Note to Self: Login System Overview

This post is a running collection of my notes on the login system as I build and test it. It's intended mostly for future-me to be able to get this context back, so it may not be super useful to non-practitioners or people just starting out in their practitioner journey. However, it ought to be fairly legible to experienced practitioners.

Here we go. Login system. I'm starting from this example system of using AWS Cognito to control access to a cloudfront distribution. Cognito is essentially a hosted Oauth identity provider^[1]. It provides a hosted login UI to which a client application (our social media system) can direct a user-agent such as a browser; on sign-in success, the hosted UI will redirect back to the (whitelisted) client application URL with an authorization code, which the client application can then exchange for a JWT. In the example I'm following, the JWT and a couple other security things are stored as cookies by the browser. Lambda@edge functions inspect each incoming request to validate the cookies; if they don't find them, or if they're expired or invalid, cloudfront returns a redirect to the login system.

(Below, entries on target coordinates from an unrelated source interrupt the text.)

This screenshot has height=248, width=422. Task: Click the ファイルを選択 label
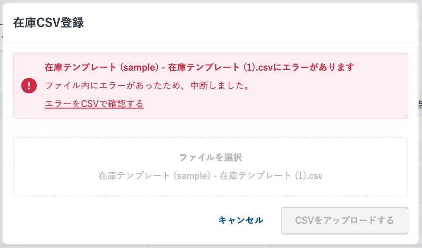click(x=211, y=157)
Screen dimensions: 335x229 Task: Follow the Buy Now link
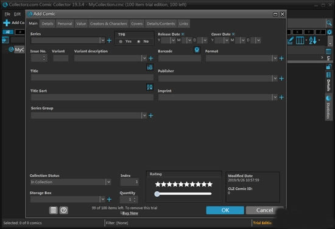(x=130, y=213)

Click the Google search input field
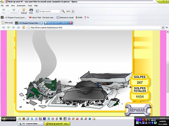(49, 11)
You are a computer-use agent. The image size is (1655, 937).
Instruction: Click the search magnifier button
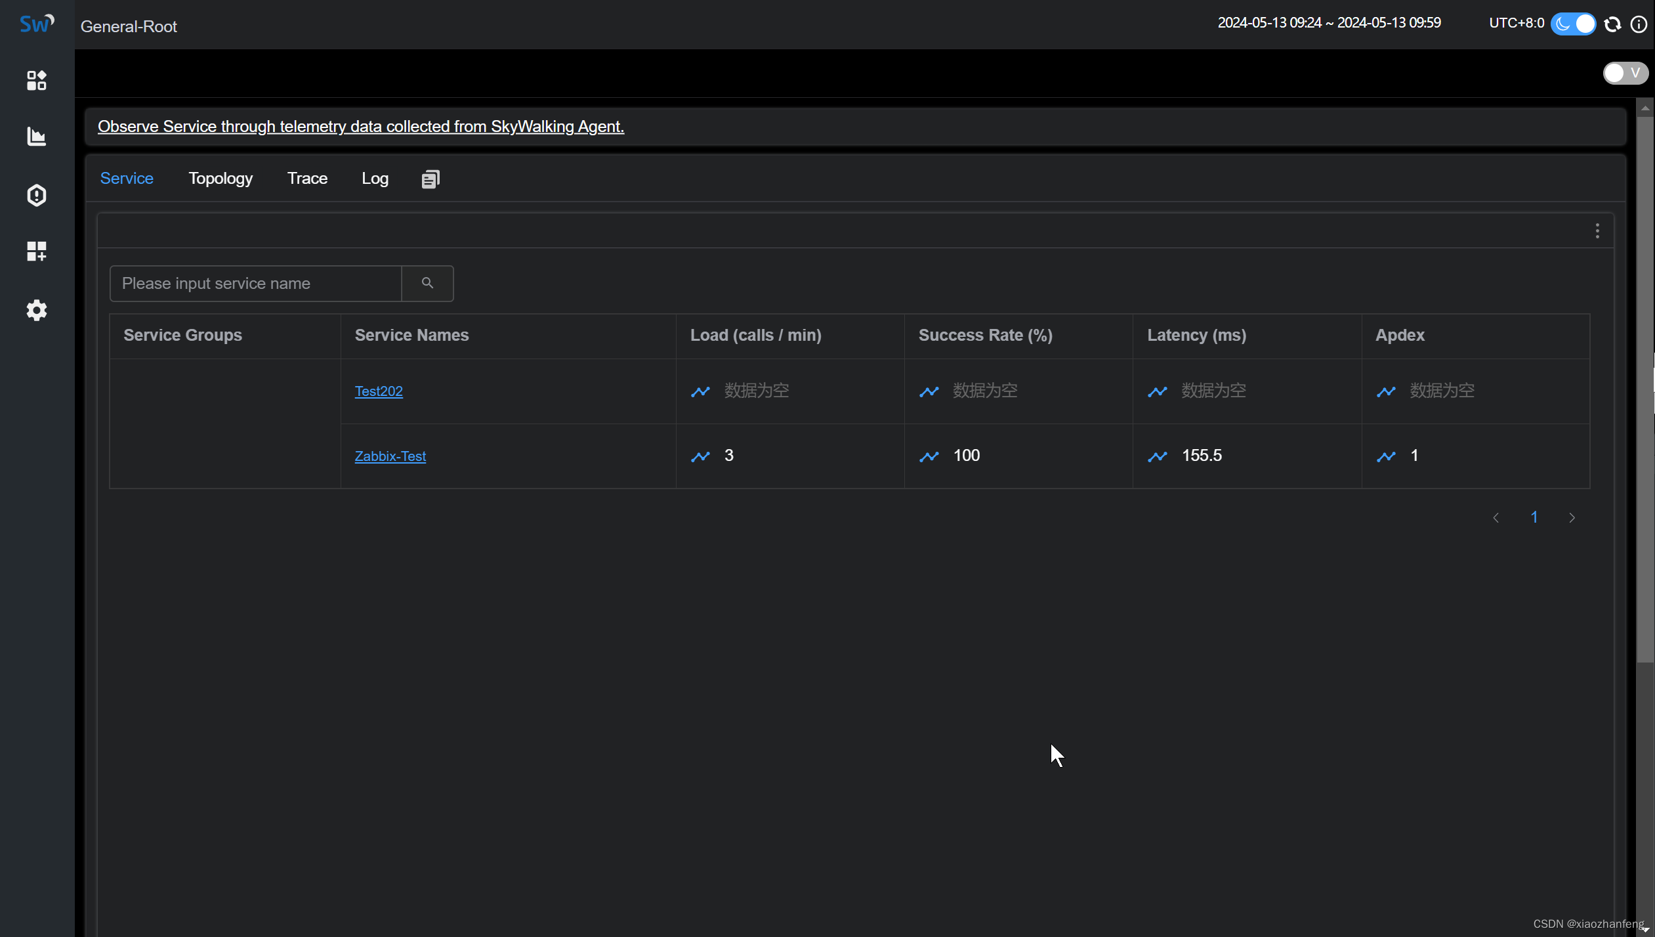click(x=427, y=283)
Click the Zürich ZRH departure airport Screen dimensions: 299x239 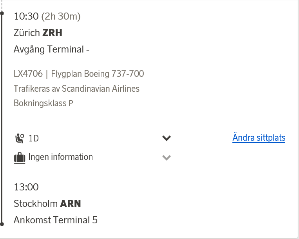[38, 33]
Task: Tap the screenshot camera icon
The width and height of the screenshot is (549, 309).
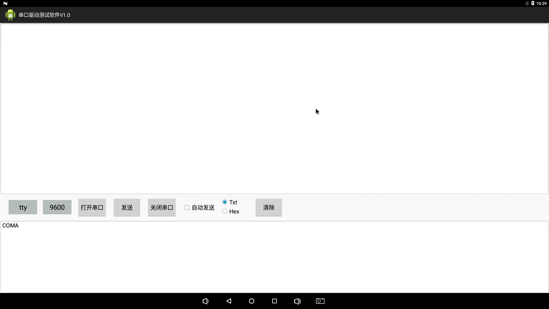Action: (x=320, y=301)
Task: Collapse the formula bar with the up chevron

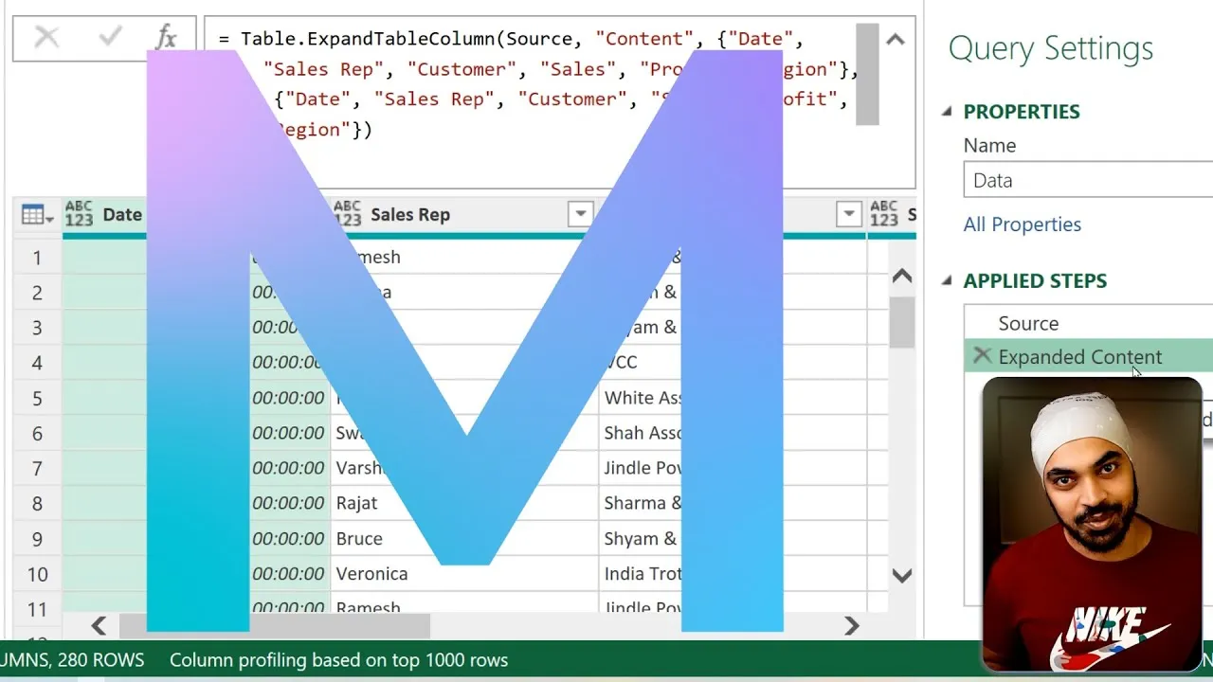Action: [895, 39]
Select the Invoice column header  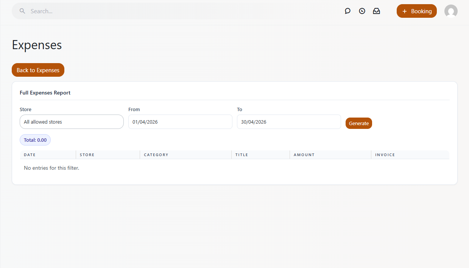point(385,155)
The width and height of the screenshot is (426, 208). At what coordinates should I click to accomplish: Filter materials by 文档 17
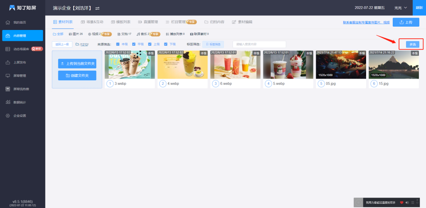click(124, 34)
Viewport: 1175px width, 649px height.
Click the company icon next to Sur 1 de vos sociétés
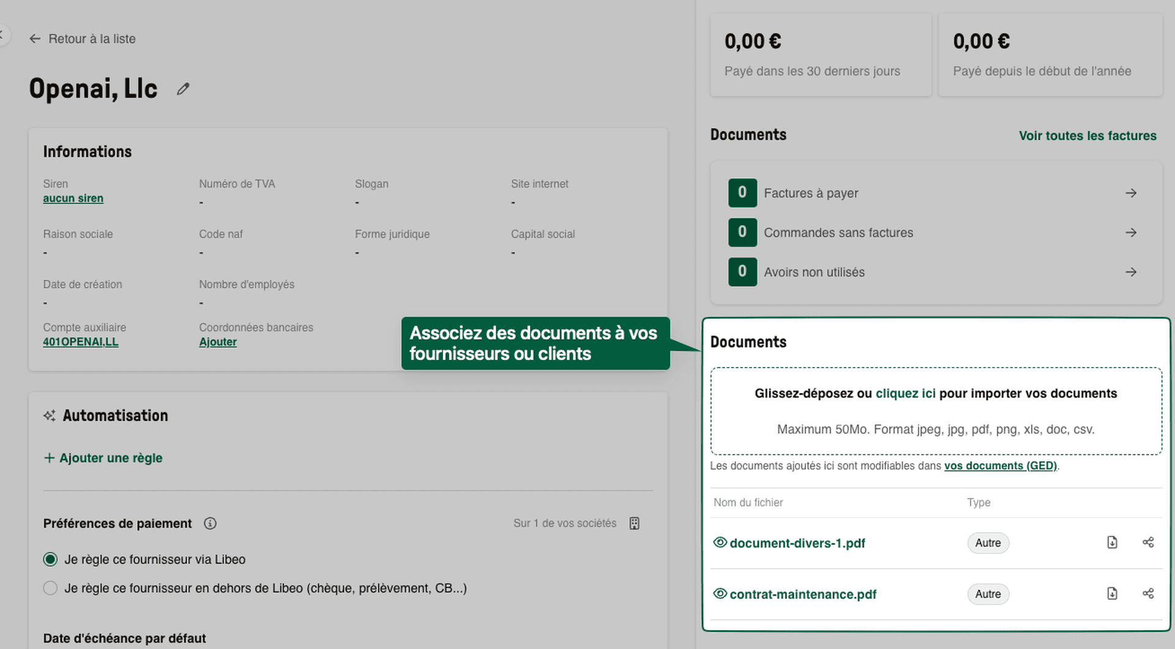[634, 523]
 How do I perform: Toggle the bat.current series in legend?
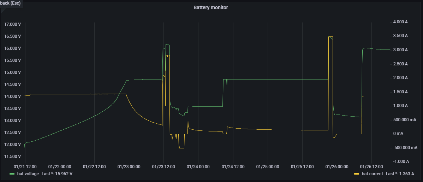pos(372,174)
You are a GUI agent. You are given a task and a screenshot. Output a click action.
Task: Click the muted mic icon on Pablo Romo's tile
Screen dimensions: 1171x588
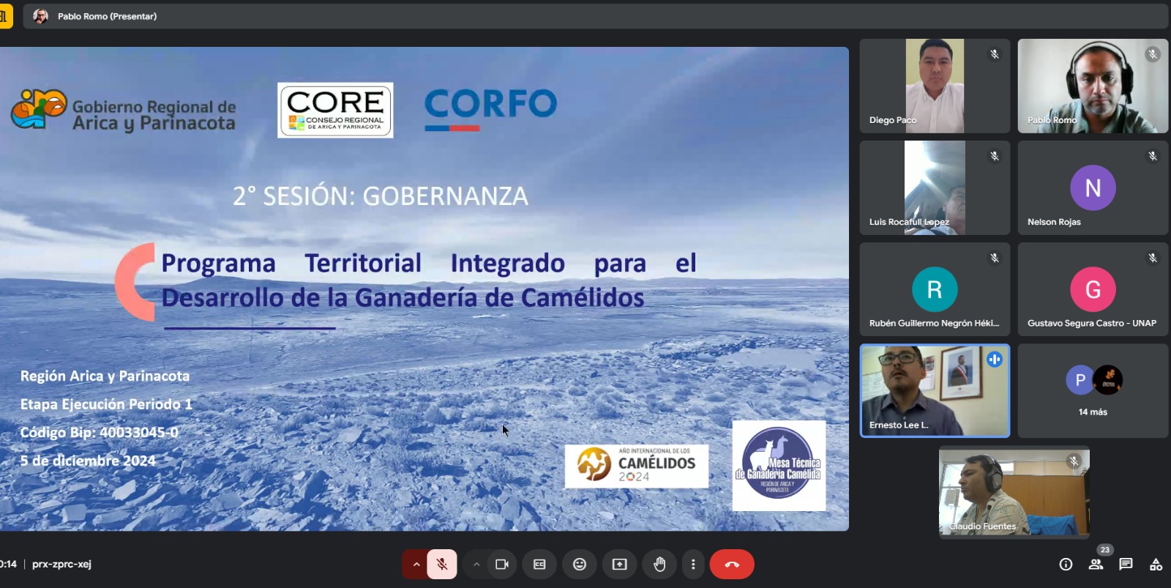click(1152, 54)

If the validation functions do find valid cookies, the request is sent through to the cloudfront origin, which returns the requested resource.

Upsides:

Since the authn^[2] is handled by cognito I don't have to invent a way to store usernames & passwords or do MFA; that's cognito's problem.
Cognito pricing is pay-as-you-go, with a free tier of 50,000 monthly active users, of which I plan on using approximately 1.
By putting the authz system at the outer edge of the cloudfront distribution--intercepting and authorizing requests as they come in--we relieve some of the burden of that complexity from the rest of the back-end systems--each individual service can focus on its intended function without having to implement its own security system.
By using a consistent system for authz (controlling access to cloudfront origins at the CDN layer), we plant the seed of another human-adapted control surface within the interior of the system. I can imagine constructing a "request permissions" system, similar to the ones that iphones and android phones have for third-party apps, that would allow people to install third-party apps to extend their own social media systems while still retaining granular control over their data. Another potential way to support non-practitioners.

Downsides:

Oauth is not simple. Its security design is difficult to explain to non-practitioners (and many professionals).
Cognito-the-hosted-service is another anchor to AWS specifically. Auth0 appears to offer an equivalent service that a) meets price and functionality requirements; b) is not immediately AWS (might run on AWS behind the scenes, I haven't checked). I don't want to make people sign up for another thing though.
This design constitutes a massive increase in the number of charged lambda function executions per month. Each request to a private area under this type of security generates at least one Lambda@edge execution. Those executions are not part of the lambda free tier. In every previous exercise, the number of executed lambdas was a function of something like "the number of blog posts published" rather than the number of blog post views. I'm pretty confident that the increase in this number due to this login system will be proportional to "the number of requests one makes to one's facebook account," for instance. As an order-of-magnitude estimate. The pricing of these requests is $0.60 per million plus a small amount for duration, which still seems pretty safe--if one person checked their private site at a rate of one request per second for the entire month with no breaks, and each request used 100ms @128MB, it would cost $3.22. That would bump the overall monthly cost of running the system to around $4.50. I think that's a pretty conservative bound--I don't think an ordinary person would hit that number of requests or that they would require that duration^[3]; I suspect the common-case number might grow to around a quarter of that estimate. This estimate assumes that non-owner-viewer requests will not contribute to that load, which is a little bit of a tricky assumption but I can think of ways to make it work, especially at common scales.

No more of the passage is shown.